Skimming Books is Just As Good?

I disagree. But perhaps that is because I cannot skim. That isn't to say that I am incapable of mastering the skill, but I just find it difficult. I feel I owe it to the writer and to myself to read every word. I do occasionally skim through work-related books though (there are so many good ones that I could never get through them all).

A friend of mine [thanks Elizabeth!] sent this NYT article to me. The author, a literature professor, argues that reading an entire book isn't necessary. Skimming it, reading reviews, or scanning the index provides enough information to discuss the book. He even says:
“To be able to talk with finesse about something one does not know is worth more than the universe of books,” he writes.
I've tried several times to read Moby Dick but I never get past "Call me Ishmael".

Perhaps that is enough?

2 comments:

Elizabeth said...

I've skimmed some books because I felt I was obligated to read them and yet couldn't bring myself to pore over every word. The Fellowship of the Ring definitely comes to mind as a prime example. Sure, maybe I didn't do Tolkien justice, but at least now I can come closer to explaining WHY I loathed that book with every fibre of my being. (Too much singing, lousy dialogue, just about the stupidest characters I've ever come across, and absolutely no common sense at all.)

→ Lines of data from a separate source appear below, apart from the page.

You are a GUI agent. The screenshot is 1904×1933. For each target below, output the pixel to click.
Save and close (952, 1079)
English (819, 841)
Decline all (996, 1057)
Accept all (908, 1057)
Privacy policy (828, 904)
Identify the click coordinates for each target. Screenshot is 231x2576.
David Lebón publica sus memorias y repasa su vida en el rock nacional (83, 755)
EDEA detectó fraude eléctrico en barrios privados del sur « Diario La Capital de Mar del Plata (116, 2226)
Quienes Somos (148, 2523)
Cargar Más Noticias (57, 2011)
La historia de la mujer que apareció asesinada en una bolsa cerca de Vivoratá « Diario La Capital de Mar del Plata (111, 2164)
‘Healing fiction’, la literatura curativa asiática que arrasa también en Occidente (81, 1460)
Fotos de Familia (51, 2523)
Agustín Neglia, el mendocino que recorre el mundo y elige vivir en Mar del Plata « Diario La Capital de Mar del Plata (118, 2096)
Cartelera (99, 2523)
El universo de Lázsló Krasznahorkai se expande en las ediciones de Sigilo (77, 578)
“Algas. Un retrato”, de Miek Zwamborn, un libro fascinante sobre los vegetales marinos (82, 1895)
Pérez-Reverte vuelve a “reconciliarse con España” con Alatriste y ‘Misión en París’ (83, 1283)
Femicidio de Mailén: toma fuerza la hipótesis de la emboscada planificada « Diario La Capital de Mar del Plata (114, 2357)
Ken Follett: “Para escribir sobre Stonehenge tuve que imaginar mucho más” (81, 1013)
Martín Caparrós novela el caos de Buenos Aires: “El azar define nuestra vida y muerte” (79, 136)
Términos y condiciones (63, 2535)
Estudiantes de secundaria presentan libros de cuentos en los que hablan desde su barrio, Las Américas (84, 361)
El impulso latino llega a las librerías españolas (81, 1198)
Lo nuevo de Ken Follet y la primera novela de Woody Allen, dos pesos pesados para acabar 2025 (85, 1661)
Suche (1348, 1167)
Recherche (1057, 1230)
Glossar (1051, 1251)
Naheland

From a political/social standpoint, I think the author has a point. If a book has a contemporary social significance, you might not need to actually read it. I'll admit to skimming vast portions of Obama's Dreams from My Father, and yet I still got the basic gist of what he had to say, enough to intelligently converse about it. It's not as good as reading the entire work, but it's better than nothing.

Although I do strongly disagree with that quote you excerpted. That's just about the dumbest thing I've ever read.

walt crawford said...

Wow. I did read the NYT article before commenting, and...

You can reword the prof's comment as "Faking it is worth more than literature."

And from a prof who seems to be proud of lecturing about books he hasn't read, I guess that's appropriate.

I'd hate to be taking a course from a poseur like that. After all, what if he started pontificating about a book I'd read? It's not good for your grade point to say "Sir, you don't know what you're talking about."